All gamers should, especially Americans.
We had a great 4e campaign. But yeah, it was not so good.
I thought 4E was… Okay. I only played it online in a couple of play-by-post campaigns. But it wasn’t all that difficult to wrap my head around it. I didn’t feel that it was as awful as many people have said it is, but it is my least favorite version that I’ve played. (I have not played 5th Edition, just never had the opportunity.)
In my experience, my favorite AD&D editions, in order, have been:
- 3rd Edition
- 2nd Edition
- 1st Edition
- 4th Edition
If you consider 3.5 to be its own thing then stick it at the top and shift the rest down, but I consider it to be just a major fix of 3, not its own separate entry.

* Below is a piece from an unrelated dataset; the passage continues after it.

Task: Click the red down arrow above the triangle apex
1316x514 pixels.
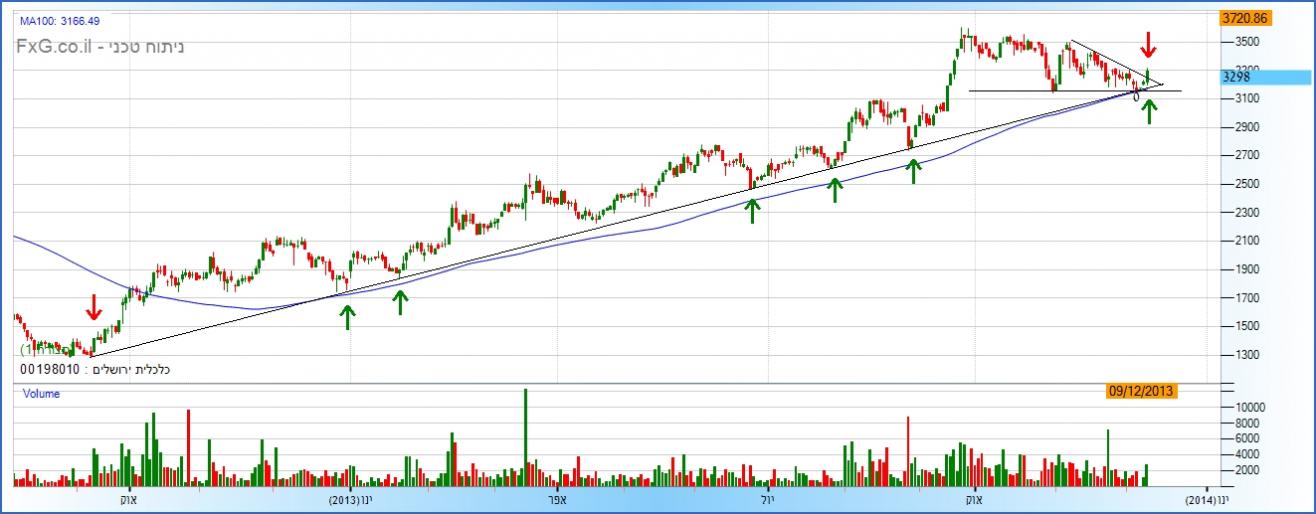Action: click(x=1149, y=44)
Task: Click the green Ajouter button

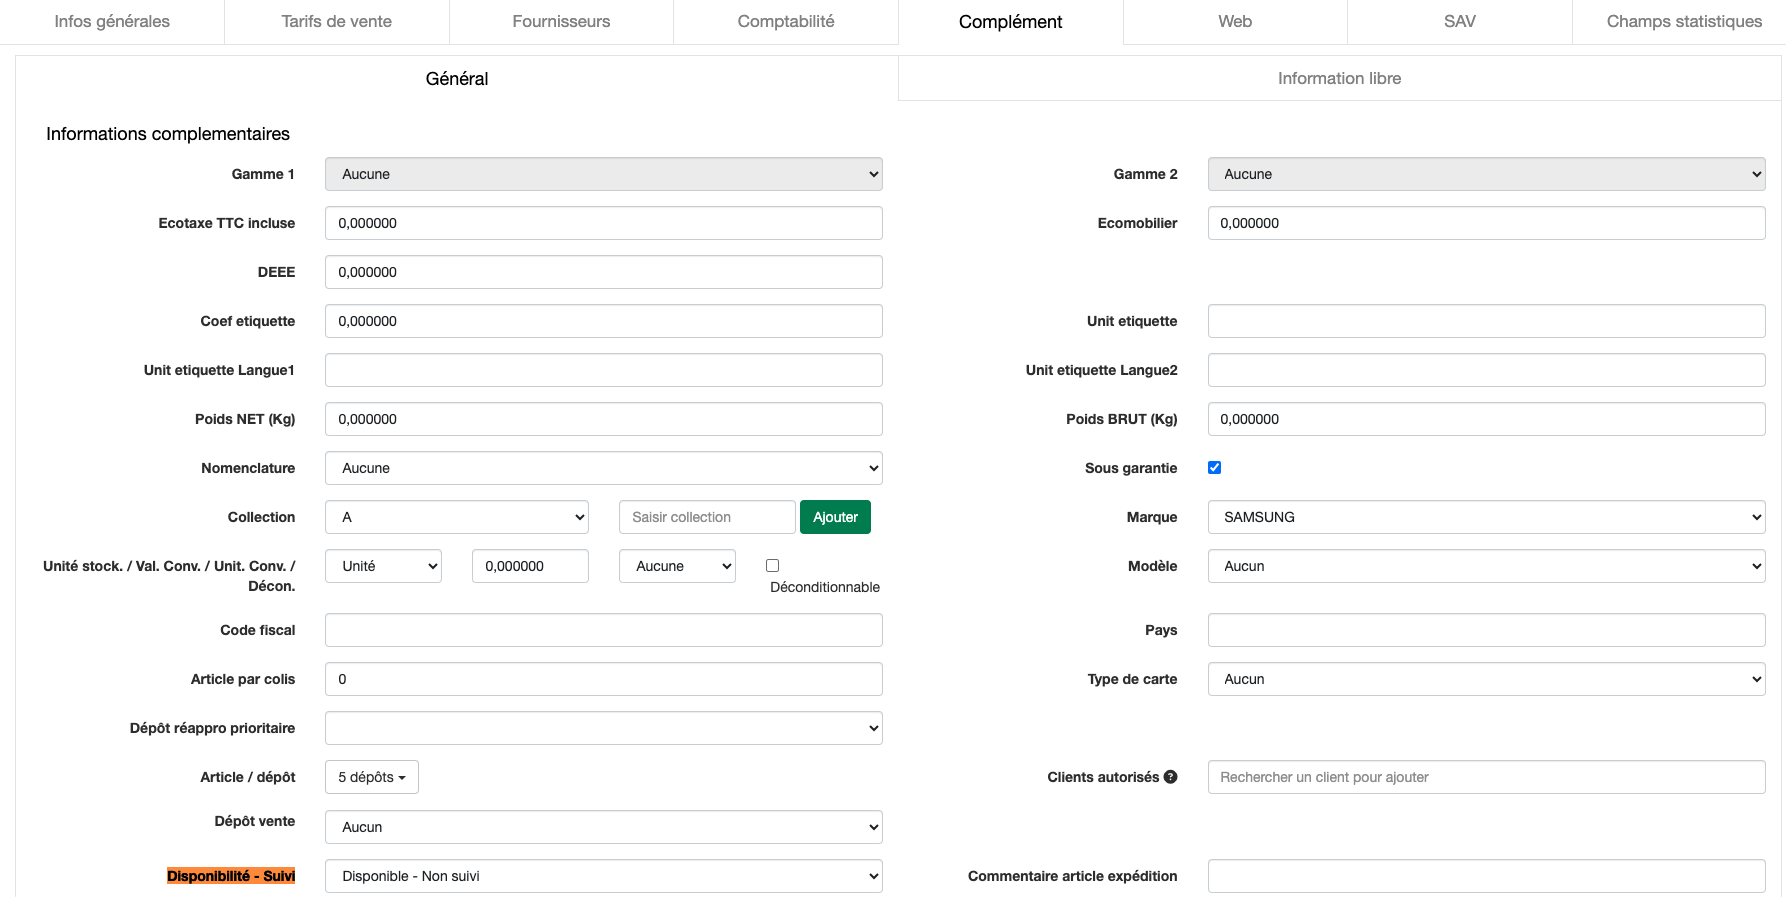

I probably have the most experience with 2nd Edition. When I first really started getting into gaming with a group, that was the contemporary one, and I played the heck out of it. Much nostalgia there. But 3rd was just easier to play, rules made more sense, and I felt like you had more options to customize a character (without having to collect all of the splatbooks or obscure Dungeon Magazine articles). 1st Edition had a fun retro feel to it. 4th Edition had a lot of math and made more sense for a video game than a tabletop, but I still had some fun campaigns so it was okay.